Idham bilang, kejadian tersebut terjadi pada rentang waktu tahun 2022 hingga tahun 2024 di Kelurahan Ngentak, Kecamatan Kasihan, Kabupaten Bantul. Peristiwa ini kemudian dilaporkan ke Polda DIY pada 14 April 2025 dan tercatat di Laporan Polisi Nomor: LP/B/248/IV/2025/SPKT/POLDA D.I. YOGYAKARTA.

Dijerat Pasal Berlapis

Para tersangka dijerat dengan pasal berlapis, salah satunya terkait pencucian uang.

Dirreskrimum Polda DIY Kombes Idham Mahdi bilang, dari kejahatan awal yang dilakukan para tersangka, penyidik kemudian menemukan ada kaitan dengan tindak pidana pencucian uang. Sehingga dalam kasus ini penyidik men-juncto-kan dengan pasal pencucian uang.

"Untuk delik pencucian uangnya setelah kita lakukan tahapan penyidikan, mengumpulkan, mencari barang bukti dan membuat lebih terang peristiwa pidana ini guna menentukan tersangkanya, penyidik berpendapat ada dugaan tindak pidana pencucian uang," kata Idham saat rilis kasus di Mapolda DIY, Jumat (20/6/2025).

Adapun pasal yang diterapkan yakni Pasal 3, Pasal 4, dan Pasal 5 Undang-Undang Nomor 08 Tahun 2010 Tindak Pidana Pencucian Uang (TPPU). Ancaman hukuman dari pasal tersebut maksimal 20 tahun penjara dengan dan denda paling banyak Rp 10 miliar.

Selain pasal tersebut, pelaku dijerat Pasal 378 KUHP, Pasal 372 KUHP, Pasal 263 KUHP, dan Pasal 266 KUHP.

Adapun barang bukti yang diamankan yakni SHM No 24451/Bangunjiwo atas nama IF, SH No 24452/Bangunjiwo atas nama Tupon Hadi, dan dokumen-dokumen lain yang berkaitan dengan perkara.

Duduk Perkara

Diketahui kasus ini bermula pada 2020 lalu, Mbah Tupon yang memiliki lahan seluas 2.100 meter persegi dan hendak menjual sebagian tanahnya seluas 298 meter persegi. Tahun itu, tanah 298 meter persegi itu dibeli oleh BR.

BR yang memiliki kekurangan pembayaran sebesar Rp 35 juta menawari Tupon untuk mengganti kekurangan dengan jasa memecah sertifikat tanah sisa milik Tupon seluas 1.655 meter persegi sesuai nama ketiga anaknya.

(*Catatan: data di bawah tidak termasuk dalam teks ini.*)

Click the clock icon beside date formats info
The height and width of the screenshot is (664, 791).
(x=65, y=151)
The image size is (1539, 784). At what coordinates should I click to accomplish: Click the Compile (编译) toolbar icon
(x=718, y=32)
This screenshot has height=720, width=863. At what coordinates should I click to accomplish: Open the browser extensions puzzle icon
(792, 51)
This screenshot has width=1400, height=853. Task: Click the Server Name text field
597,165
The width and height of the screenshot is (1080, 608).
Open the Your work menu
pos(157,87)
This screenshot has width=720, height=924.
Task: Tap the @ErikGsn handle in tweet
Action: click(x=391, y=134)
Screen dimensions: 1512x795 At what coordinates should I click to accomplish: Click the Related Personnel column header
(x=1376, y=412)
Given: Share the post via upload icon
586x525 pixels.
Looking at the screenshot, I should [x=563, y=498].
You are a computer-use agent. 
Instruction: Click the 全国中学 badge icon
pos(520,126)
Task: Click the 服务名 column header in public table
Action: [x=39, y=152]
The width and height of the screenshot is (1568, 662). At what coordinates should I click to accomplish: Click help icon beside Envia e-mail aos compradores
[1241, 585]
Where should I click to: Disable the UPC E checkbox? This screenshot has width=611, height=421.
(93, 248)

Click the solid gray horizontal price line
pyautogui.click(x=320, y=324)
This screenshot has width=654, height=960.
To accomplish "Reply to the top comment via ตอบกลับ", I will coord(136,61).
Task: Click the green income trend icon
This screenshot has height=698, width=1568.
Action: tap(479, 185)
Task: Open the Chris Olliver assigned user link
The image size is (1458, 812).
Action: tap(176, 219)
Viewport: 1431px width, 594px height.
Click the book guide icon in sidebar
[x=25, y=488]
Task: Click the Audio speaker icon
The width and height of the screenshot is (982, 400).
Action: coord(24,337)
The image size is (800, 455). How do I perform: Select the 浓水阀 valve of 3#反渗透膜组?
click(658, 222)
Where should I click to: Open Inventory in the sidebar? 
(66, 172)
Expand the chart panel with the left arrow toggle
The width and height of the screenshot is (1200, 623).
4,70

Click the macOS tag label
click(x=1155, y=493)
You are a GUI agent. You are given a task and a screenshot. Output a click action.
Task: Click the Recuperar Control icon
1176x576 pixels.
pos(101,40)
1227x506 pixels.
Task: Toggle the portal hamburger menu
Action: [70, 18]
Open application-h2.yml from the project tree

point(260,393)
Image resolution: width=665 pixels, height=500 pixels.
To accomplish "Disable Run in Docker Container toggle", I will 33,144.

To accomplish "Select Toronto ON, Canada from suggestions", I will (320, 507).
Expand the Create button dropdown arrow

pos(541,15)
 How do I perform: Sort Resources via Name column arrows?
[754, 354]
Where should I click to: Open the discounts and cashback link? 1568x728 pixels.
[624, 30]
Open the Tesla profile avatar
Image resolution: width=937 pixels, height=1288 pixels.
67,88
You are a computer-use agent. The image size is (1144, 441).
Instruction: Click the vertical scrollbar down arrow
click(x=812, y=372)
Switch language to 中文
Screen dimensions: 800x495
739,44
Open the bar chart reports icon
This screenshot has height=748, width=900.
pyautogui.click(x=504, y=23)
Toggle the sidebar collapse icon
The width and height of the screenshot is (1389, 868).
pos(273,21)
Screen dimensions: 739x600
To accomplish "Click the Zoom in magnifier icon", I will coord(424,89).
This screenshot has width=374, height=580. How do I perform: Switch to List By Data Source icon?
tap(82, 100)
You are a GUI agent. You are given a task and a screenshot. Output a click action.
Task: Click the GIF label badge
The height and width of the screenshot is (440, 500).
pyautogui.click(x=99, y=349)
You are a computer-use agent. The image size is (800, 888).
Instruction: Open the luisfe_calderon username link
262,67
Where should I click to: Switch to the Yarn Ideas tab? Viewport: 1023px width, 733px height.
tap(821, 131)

Lama tak ada kejelasan, bulan Maret 2024 kediaman Mbah Tupon didatangi petugas bank yang menanyakan soal tanahnya. Ternyata, sertifikat yang harusnya dipecah malah dibalik nama dan diagunkan ke bank senilai Rp 1,5 miliar.

Sertifikat itu juga sudah berganti atas nama Indah Fatmawati. Kasus ini kemudian dilaporkan ke Polda DIY.